# wie bekomm ich diesen kratzer-effekt hin?



## focus_supreme (17. Mai 2005)

hallo! 
hier mal eine grafik von der ich gerne gewusst hätte wie sie entstanden ist!
hab den effekt schon des öfteren gesehn und bewundert.
wär super wenn mir jemand weiterhelfen könnte!


----------



## Philip Kurz (17. Mai 2005)

Das sind im Prinzip ganz einfache weiße Brushes auf einem blauen Hintergrund. Vielleicht suchst du mal unter dem Stichwort "Grunge" (auch hier im Forum) - auch wenn ich diese Kratzer nicht ganz in diese Kategorie einordnen würde, findest du mit Sicherheit etwas Passendes.

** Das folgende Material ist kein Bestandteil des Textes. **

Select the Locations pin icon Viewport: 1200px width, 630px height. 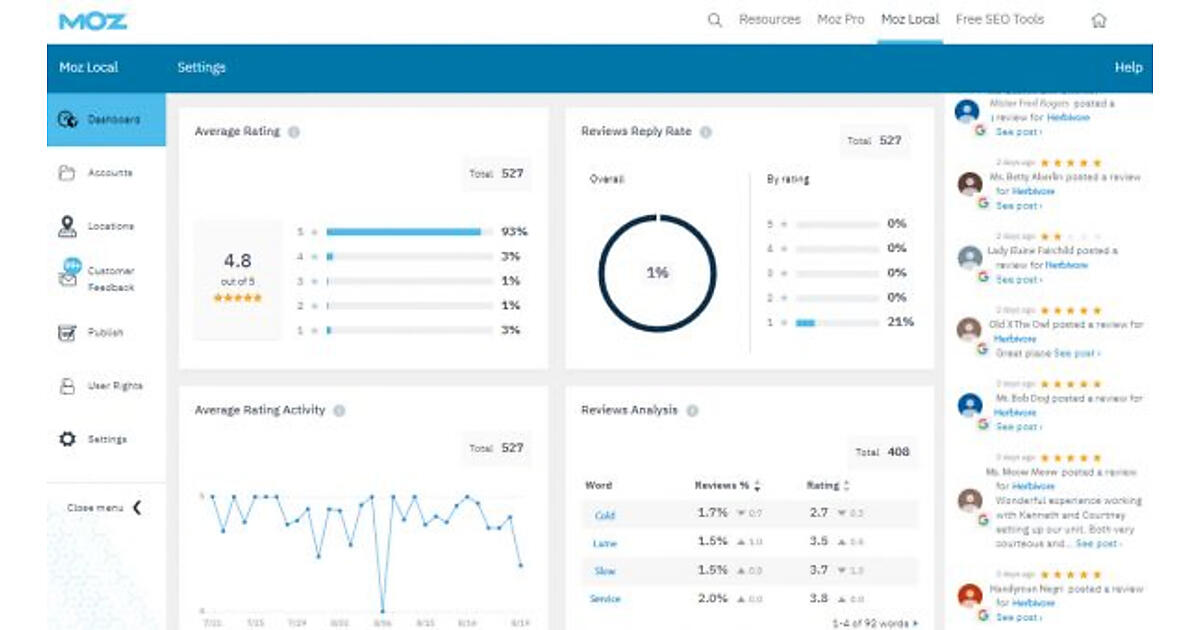tap(67, 227)
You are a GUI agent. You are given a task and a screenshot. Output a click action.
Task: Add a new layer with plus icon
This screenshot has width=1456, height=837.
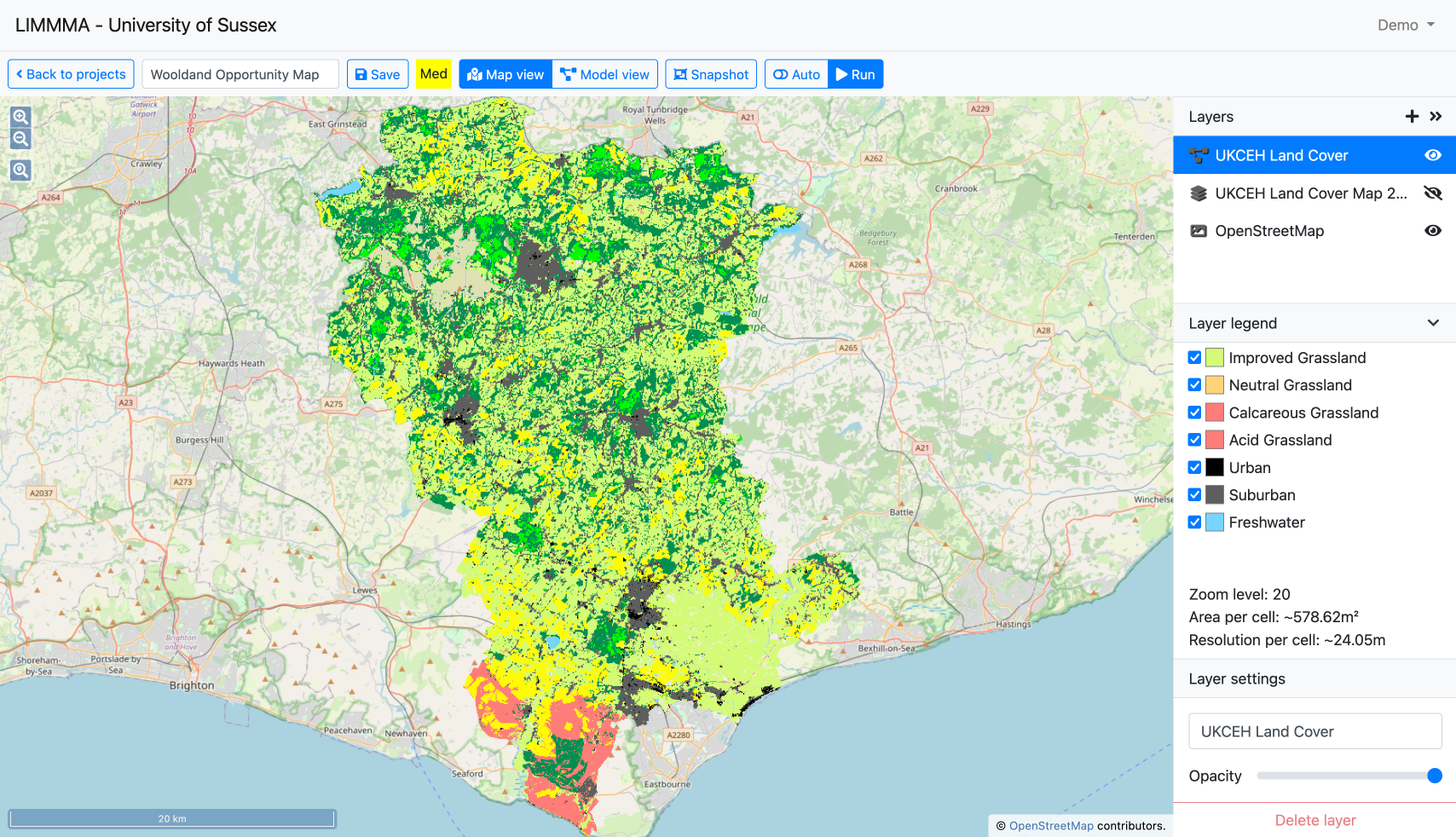click(1412, 117)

Meistens gibt es solche zerkratzten Oberflächen aber auch schon als "fertige" Texturen zum Download. Dann musst du nur noch mit den Füllmethoden spielen.

Natürlich könntest du auch einfach ein blau beschichtetes Stück Pappe verunstalten und anschließend einscannen.


----------



## ShadowMan (17. Mai 2005)

Hi!

Ein wenig gegoogelt und folgendes gefunden:
http://forum.jswelt.de/showthread.php?t=18067

Grunge ist sicherlich auch ein guter Ansatz wie radde schon sagte. Ich denke aber, dass wenn du die Kratzer selbst machst, du wesentlich schneller zu einem Ergebnis kommst 

(ich hatte damals noch ein gutes Tutorial das sich nur um Kratzer handelte...kanns nur momentan leider nicht finden...sorry)

Lg,
Manuel ;-]


----------



## ToKo (17. Mai 2005)

Bei deviantArt findest du extrem viele dieser Grunge Brushes.
Kann ich sehr empfehlen, da ich diesen "Grunge-Style" auch mag und eben dort einiges brauchbares gefunden habe.


----------